Ontario_Public_Librabry_Revanue_Insights

title: "Project 2" author: "Dhruv Sojitra" date: "2022-11-17" output: pdf_document

* Background

Today's world is emerging with the advancements in Internet Technologies, which has empowered the human race with information at their fingertips. This may have caused an effect in operations of Libraries in Ontario and around the world. This analysis is intended to study the library data from Ontario's public libraries: (https://data.ontario.ca/dataset/ontario-public-library-statistics) and observe the effects/trends in Library Operations and suggest ideas for the libraries of Ontario to SUCCEED.

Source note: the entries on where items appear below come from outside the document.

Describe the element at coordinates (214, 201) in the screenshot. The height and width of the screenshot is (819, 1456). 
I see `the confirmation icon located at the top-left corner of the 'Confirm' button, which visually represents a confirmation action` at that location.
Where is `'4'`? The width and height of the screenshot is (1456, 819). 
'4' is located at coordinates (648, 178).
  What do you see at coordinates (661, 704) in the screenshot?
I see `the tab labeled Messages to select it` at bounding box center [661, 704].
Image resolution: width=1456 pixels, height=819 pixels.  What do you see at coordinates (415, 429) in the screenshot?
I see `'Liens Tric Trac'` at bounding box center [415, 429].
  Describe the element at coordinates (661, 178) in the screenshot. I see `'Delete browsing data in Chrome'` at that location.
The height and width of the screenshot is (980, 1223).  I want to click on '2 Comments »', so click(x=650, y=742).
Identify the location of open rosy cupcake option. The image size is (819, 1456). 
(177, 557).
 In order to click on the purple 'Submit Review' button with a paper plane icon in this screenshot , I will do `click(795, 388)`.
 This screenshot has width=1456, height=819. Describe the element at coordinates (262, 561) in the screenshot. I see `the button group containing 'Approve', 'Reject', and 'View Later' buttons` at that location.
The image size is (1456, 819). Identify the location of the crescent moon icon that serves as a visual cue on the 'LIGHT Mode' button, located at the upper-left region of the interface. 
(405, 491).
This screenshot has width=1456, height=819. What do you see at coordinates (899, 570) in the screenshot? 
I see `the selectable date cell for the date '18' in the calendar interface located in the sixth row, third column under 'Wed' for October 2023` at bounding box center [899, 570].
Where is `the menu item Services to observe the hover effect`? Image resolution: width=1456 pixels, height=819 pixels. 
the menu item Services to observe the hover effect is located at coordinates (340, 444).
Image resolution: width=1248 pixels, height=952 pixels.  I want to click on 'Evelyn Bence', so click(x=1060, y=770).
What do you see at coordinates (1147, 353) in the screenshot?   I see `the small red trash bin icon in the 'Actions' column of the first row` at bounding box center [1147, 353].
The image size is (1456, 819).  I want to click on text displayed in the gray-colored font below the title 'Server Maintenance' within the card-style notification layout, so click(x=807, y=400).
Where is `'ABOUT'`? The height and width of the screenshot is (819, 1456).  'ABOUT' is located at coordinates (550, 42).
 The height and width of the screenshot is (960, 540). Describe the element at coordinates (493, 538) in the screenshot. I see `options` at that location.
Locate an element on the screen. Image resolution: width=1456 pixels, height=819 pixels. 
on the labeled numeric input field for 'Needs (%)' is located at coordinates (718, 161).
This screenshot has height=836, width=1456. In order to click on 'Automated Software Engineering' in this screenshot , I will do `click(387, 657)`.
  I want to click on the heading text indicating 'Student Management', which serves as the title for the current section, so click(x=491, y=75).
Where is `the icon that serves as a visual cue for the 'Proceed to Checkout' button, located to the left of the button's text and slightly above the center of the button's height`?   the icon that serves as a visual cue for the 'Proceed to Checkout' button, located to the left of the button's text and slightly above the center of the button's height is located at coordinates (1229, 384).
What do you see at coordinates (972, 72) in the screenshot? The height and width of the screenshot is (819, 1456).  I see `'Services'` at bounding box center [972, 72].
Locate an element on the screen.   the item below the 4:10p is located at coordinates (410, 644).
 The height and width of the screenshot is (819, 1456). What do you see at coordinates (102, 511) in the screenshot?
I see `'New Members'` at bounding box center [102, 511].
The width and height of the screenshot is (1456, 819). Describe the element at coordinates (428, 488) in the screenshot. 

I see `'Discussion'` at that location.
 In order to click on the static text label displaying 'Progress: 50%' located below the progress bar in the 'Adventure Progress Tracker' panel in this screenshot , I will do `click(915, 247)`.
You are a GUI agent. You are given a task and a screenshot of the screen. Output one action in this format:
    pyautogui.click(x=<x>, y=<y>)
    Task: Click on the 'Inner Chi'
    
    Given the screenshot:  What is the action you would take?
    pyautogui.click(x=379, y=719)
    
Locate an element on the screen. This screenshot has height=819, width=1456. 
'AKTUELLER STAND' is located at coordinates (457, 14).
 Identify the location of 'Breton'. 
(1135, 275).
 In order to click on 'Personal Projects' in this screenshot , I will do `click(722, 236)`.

* Business Objective and Success Criteria

The objectives of this project is to propose such solutions that the libraries of Ontario attain SUCCESS. By SUCCESS we mean the following terms:

Increase Revenue of the libraries
Increase Customer Base for the libraries, i.e., Increase outreach

* Data Selection

Following are the data columns considered for the analysis

Library Name
Library Number
City
No of Cardholders
Year
Total Revenue
In-person Visits
Social Media Visits

Research Question

Are the number of Social Media Visits and In Person Visits releated ? If they are related do they influence Revenue?

Benefits of the analysis:

By doing this analysis we will be able to know if libraries work more on digital marketing and growing their presence on social media will influence their success or not.

Importing Dataset

# Importing Libraries
library(tidyverse)

data2017 <- read.csv("2017.csv")
data2018 <- read.csv("2018.csv")
data2019 <- read.csv("2019.csv")
data2020 <- read.csv("2020.csv")

# Converting the data columns to interger for further interpretation

# To int for column G1.5.3.W..No..of.Social.Media.visits
data2017$G1.5.3.W..No..of.Social.Media.visits <- as.integer( gsub('[^[:alnum:] ]','',data2017$G1.5.3.W..No..of.Social.Media.visits))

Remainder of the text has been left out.